Damian Sałkowski tłumaczy, że „w nazwie BERT znajdziemy słowo Bidirectional, co jest dość istotne. Oznacza bowiem, że BERT pozwala rozumieć znaczenie słów w relacji do wyrazów, które znajdują się przed i po tym słowie”.

Co więcej, model ten rozumie nie tylko relacje między słowami użytymi w ramach jednego zdania, ale również pomiędzy zdaniami. Dzięki temu jest w stanie rozróżnić, czy dwa losowe zdania występują po sobie, czy też są ze sobą niezwiązane.

BERT początkowo dotyczył wyłącznie zapytań w języku angielskim. Z czasem do wachlarza zostało dodane kolejne ponad 70 języków. Polskiego do dziś brak, dlatego omawiając przykłady, skupimy się na tych po angielsku. Zasada działania jest taka sama dla wszystkich języków, oczywiście z uwzględnieniem różnic gramatycznych.

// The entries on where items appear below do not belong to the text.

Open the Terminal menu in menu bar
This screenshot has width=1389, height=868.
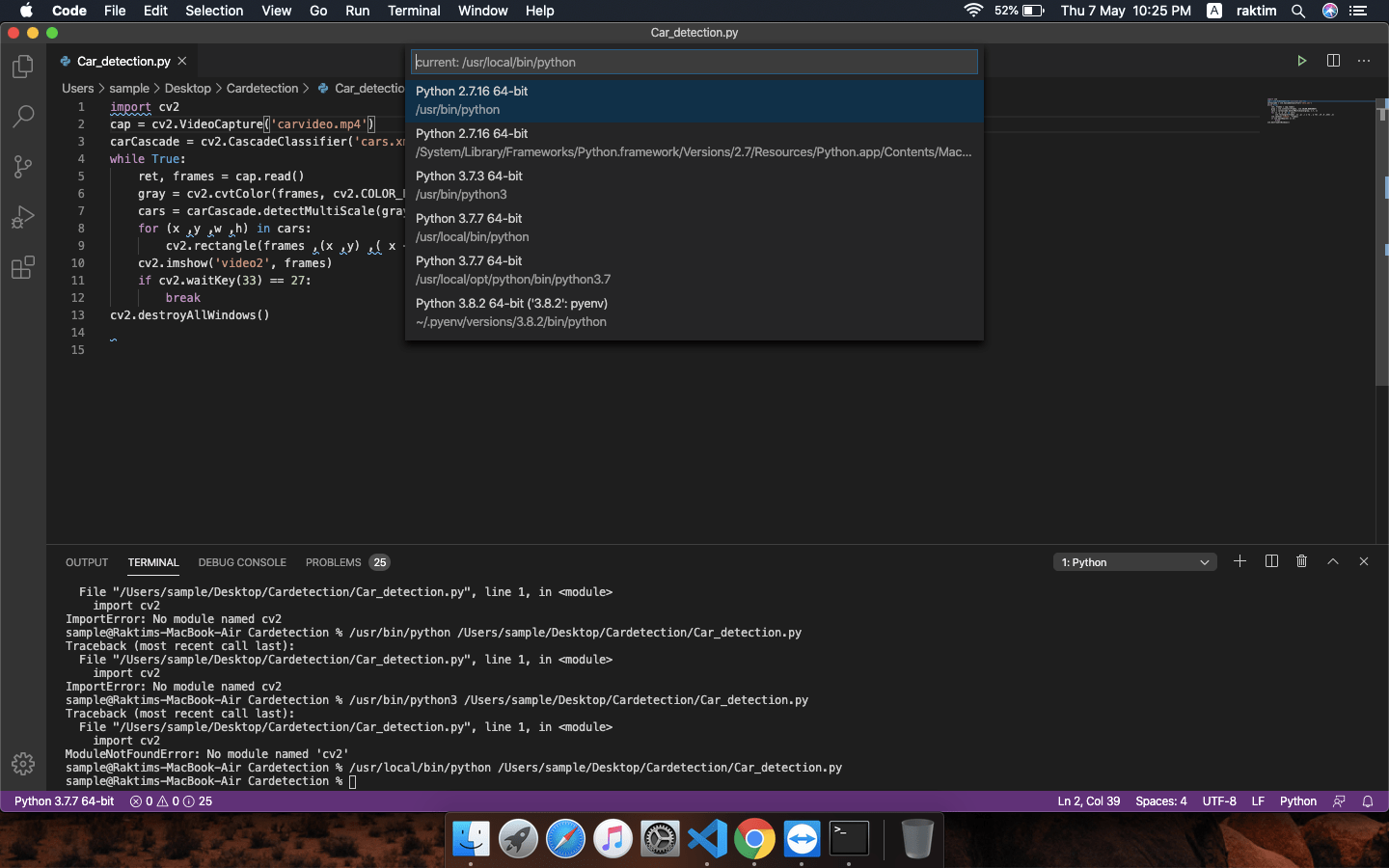point(415,11)
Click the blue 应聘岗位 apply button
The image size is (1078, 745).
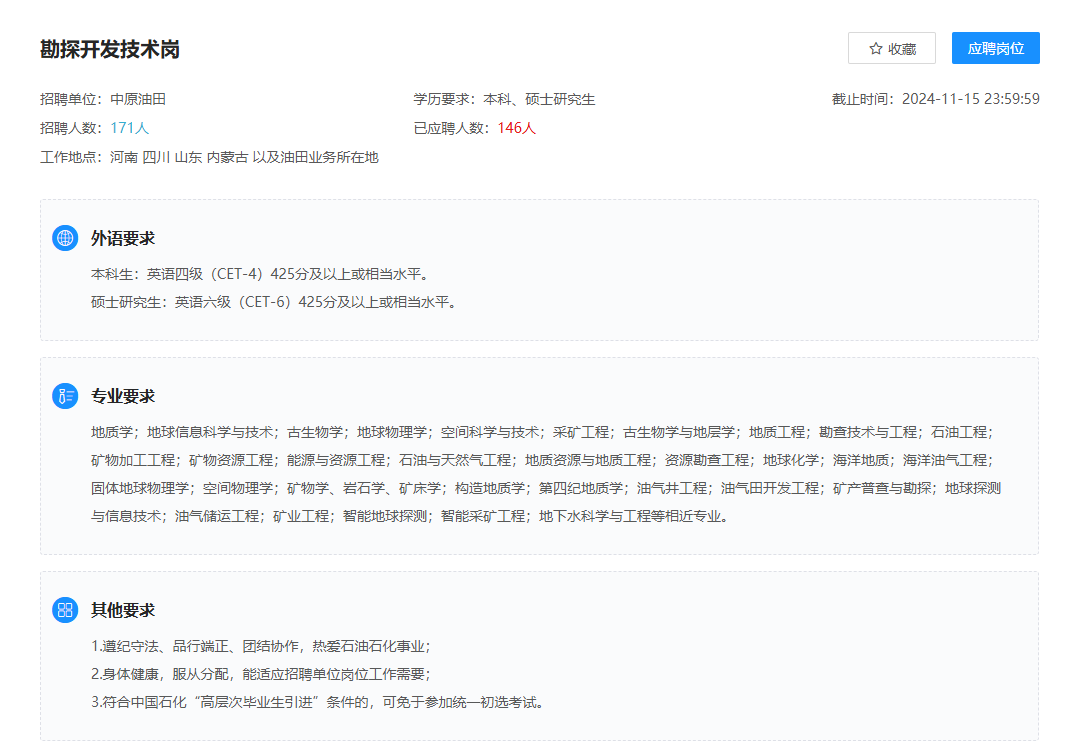(x=995, y=47)
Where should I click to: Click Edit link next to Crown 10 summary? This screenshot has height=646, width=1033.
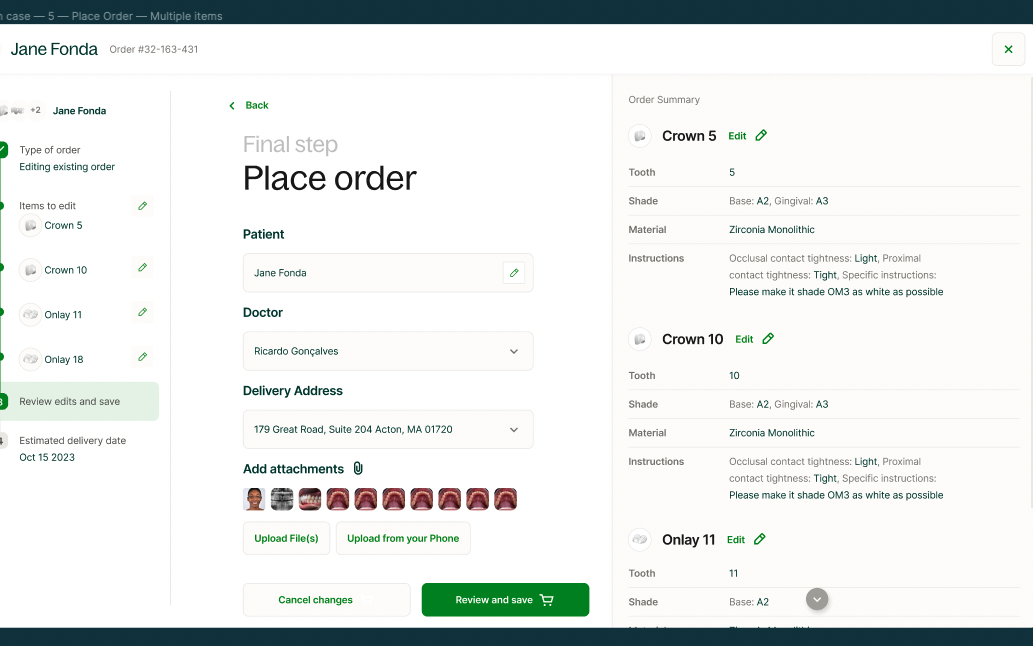pos(744,339)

Po aktualizacji w 2019 roku algorytmy wyszukiwarki lepiej rozumieją znaczenie (lub go nie pomijają, jak to miało miejsce wcześniej) między innymi partykuł, takich jak „of” czy „to”. Dzięki temu są w stanie wychwycić, że użytkownika interesuje, przykładowo, podróż konkretnie z Brazylii do USA, a nie w drugą stronę.

W poniższym przykładzie wyraz „to” ma kluczowe znaczenie, które wcześniej umykało algorytmom Google.

Inny przykład:

Google przyznaje, że przed wprowadzeniem BERT-a ich algorytm brał pod uwagę słowo „curb” (krawężnik), jednocześnie pomijając słowo „no”. Przez to wyświetlane wyniki nie były dobrze dopasowane do intencji zapytania – użytkownik dostawał odpowiedź na zapytanie „jak parkować na górce” (w domyśle: z krawężnikiem wzdłuż jezdni), zamiast „jak parkować na górce bez krawężnika”.

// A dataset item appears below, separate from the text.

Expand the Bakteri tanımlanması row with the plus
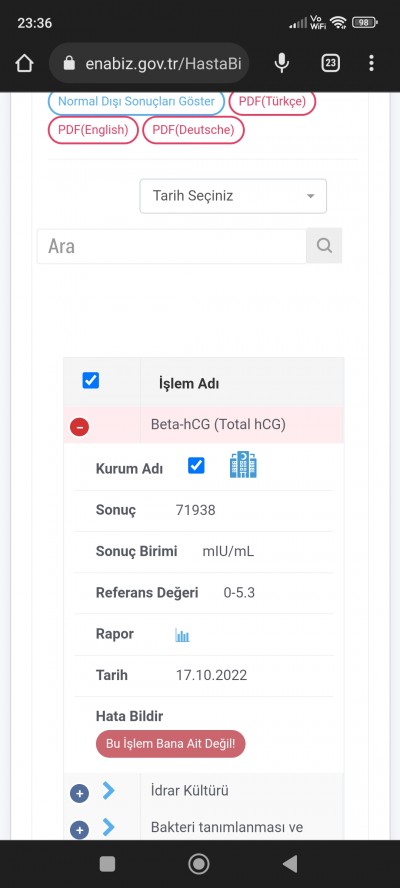pos(79,830)
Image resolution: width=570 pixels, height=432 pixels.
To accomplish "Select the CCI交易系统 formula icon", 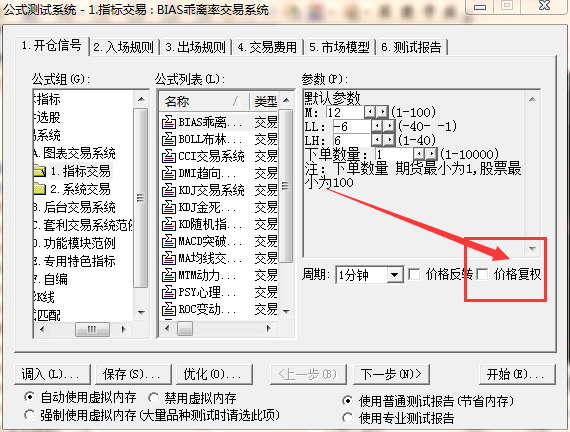I will click(x=169, y=156).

Inną rzecz, która wymykała się zrozumieniu Google, ilustruje przykład zapytania „Can you get medicine for someone pharmacy”.

Dla przeciętnego człowieka zrozumiałe jest, że chodzi o zrealizowanie w aptece recepty w czyimś imieniu. Wyszukiwarka pomijała tu jednak frazę „for someone” (dla kogoś) i dlatego wyświetlała wyniki dotyczące ogólnie realizacji recept.

„For someone” to być może niuans, ale o kluczowym znaczeniu. BERT potrafi to zrozumieć. Dzięki temu, jako użytkownicy, możemy sobie pozwolić na większe zniuansowanie w zapytaniach – i liczyć na to, że Google zwróci nam równie zniuansowane odpowiedzi.

Czy BERT bezpośrednio wpłynął na wyniki wyszukiwania Google?

To zasadne pytanie, biorąc pod uwagę, jak dużo zmian dla specjalistów SEO i właścicieli stron potrafiły przynieść aktualizacje algorytmów Google. Czy i tak było w przypadku BERT-a? Po odpowiedź najlepiej sięgnąć do źródła.

Oto co powiedział John Mueller z Google:

„It’s not an update… kind of an algorithm update that suddenly we rank things differently” („Nie jest to aktualizacja… rodzaj aktualizacji algorytmu, po której nagle ustalamy rankingi w inny sposób”).

Mueller podkreśla, że BERT jest niczym innym, jak sposobem na lepsze rozumienie tekstu.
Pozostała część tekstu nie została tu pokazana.